C’était mission impossible tant me revenaient en mémoire les captivant récits des grands pionniers de l’Arctique.
Incontournables, ceux de Paul Émile Victor avaient toujours eu ma préférence.
Adolescent, je les avais littéralement dévorés.
Ces terres arctiques, mes camarades et moi n’avions de cesse de les atteindre.
Au matin, après chaque branle-bas, savoir que je ne rêvais pas me comblait d’aise.
La seule perspective de mettre le pied sur ces étendues sauvages était terriblement excitante.
A la cafétéria, la banquise et ses habitants, la faune et la flore du grand désert immaculé et tout ce que nous espérions y découvrir était au cœur de chacune de nos conversations.
Quelques jours d’une navigation sans histoire et nous naviguions déjà en mer du Labrador.
Sur le pont, nous laissions insidieusement nous pénétrer les mystérieuses et impénétrables ombres grises de ces solitudes glacées.
Le soir venu, les ombres fantomatiques des ice shelf et autres icebergs se rapprochaient dangereusement.
Pour les éviter et atteindre sans incident notoire notre première escale dans la Baie de Disko, la navigation se faisait de plus en plus précise.
- " Avant lent ", intima le pacha au timonier.
Au fur et à mesure que nous progressions, nous effleurions d’encore plus gigantesques masses bleu-acier, icebergs sculptés et ciselés aux caprices du vent et des courants marins.
Quelques grands oiseaux que je ne connaissais pas nous survolaient.
De quelles terres inhospitalières nous venaient donc ces estafettes ?
Au poste d'admiration, accoudé sur la même filière près de moi, un aspirant cru bon devoir se convaincre que lui aussi ne rêvait pas.
- " Cette fois c’est sûr, on y est ! "
Je ne répondis rien.
L’émotion esthétique qui transpirait de ces eaux noires me contraignait à la seule chose qui semblait s’imposer ici ; le silence.
Pour dire quoi d’ailleurs !
Seule me soulevait d’émerveillement la formidable énergie qui se dégageait du lieu.
Quelques miles nautiques nous séparaient encore de notre destination finale.
Les heures qu’il fallut pour les parcourir me parurent interminables.

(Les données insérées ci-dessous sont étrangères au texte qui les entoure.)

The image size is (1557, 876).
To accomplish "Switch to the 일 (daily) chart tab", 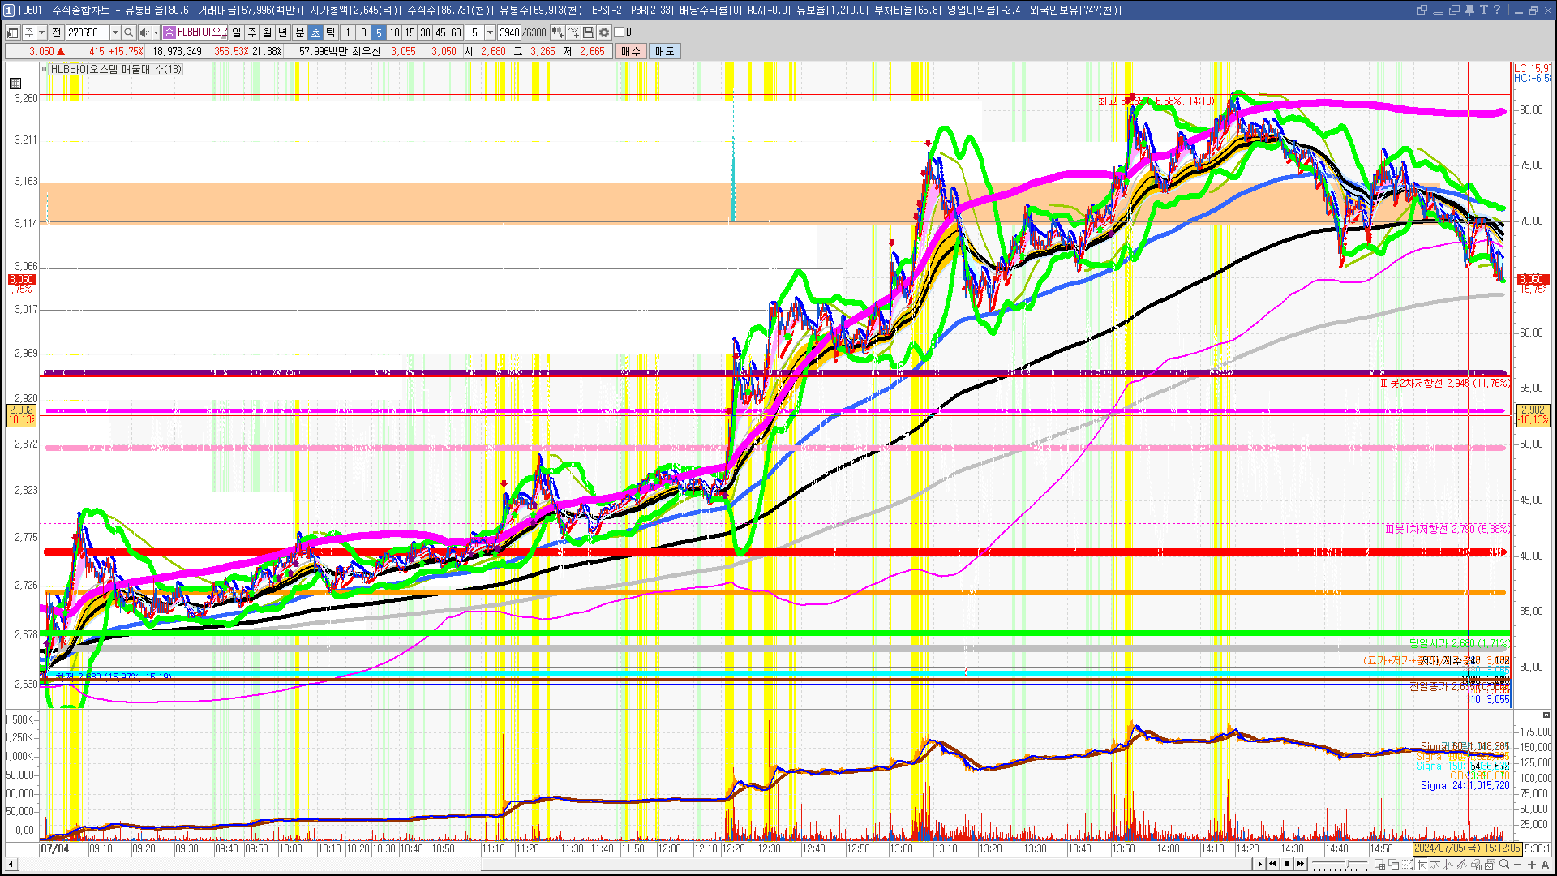I will (x=236, y=32).

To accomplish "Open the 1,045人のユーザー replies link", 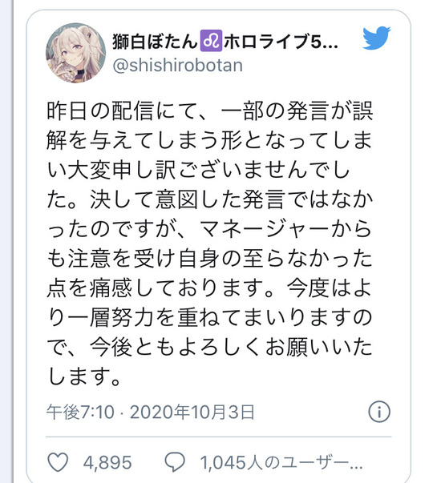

Et puis, un jeudi matin, aux alentours de midi, le navire s’immobilisa enfin par 69° 13’ 03" de latitude Nord et 51° 06' 00" de longitude Ouest.
Première escale en terre danoise, vaste territoire de l’hémisphère nord, toujours le plus chargé d’icebergs.
Parvenus au pays des monstres de glace, nous mouillâmes l’ancre dans la Baie de Disko.
Sur les ponts et passavants, nous respirions à présent un air d’une pureté sans égale.
Portant loin notre regard, nous distinguions parfaitement quelques habitations colorées dont les toits se détachaient sur le trait de côte.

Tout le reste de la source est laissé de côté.